October’s sighting of the month goes to Cape Ann Whale Watch who have been catching up with a number of well-known humpback whales off Gloucester Massachusetts in the Gulf of Maine.
This particular trip started with some incredible looks at a whale called Bungee and her calf. Next they caught up with a whale called Owl, and were amazed when she surprisingly breached! She then continued to display a variety of different surface behaviours including flipper slapping, tail breaching and lob-tailing.
They finished the trip with a special sighting of the Great Dame of the Gulf of Maine population of humpback whales, Salt. This is only the second time this season they have caught up with this whale!
Salt is a special whale and was the first whale to be given a name. Not only does she have 14 calves, she is one of the first known grandmothers and is now one of seven known great-grandmothers!

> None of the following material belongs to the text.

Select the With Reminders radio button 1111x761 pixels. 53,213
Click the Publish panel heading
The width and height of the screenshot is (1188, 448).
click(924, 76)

She is considered one of the most sighted, and loved, whales in the world.
Cynde Mcinnis from Cape Ann Whale Watch tells us a little more about this iconic whale.
‘Salt is considered by most to be the “grand old lady of the North Atlantic.” She was one of the first whales that was named in 1976—named after the white pattern on her dorsal fin. (The other whale she was often seen with was given the name Pepper.) Salt has been sighted almost every single year since then. She has come back to Stellwagen Bank with 14 calves, which is the most of any whale we have been following. We don’t know how many calves a humpback whale will have in their lifetime—here 14 is the most! It’s always a treat to see her.
At Cape Ann Whale Watch, we usually see her once or twice a summer and often on the southern part of Stellwagen Bank. This year we spent most of our season on the southern part of Jeffreys Ledge, so it was more of a surprise to see Salt there. Perhaps she will come back with a calf next year?
Many of the whales we saw this summer haven’t had calves since 2016 (the year of Salt’s last calf). Whales like Salt have taught us that they calves every two or three years. We look forward to following her in the years to come and learning even more from her and the amazing humpbacks in the North Atlantic.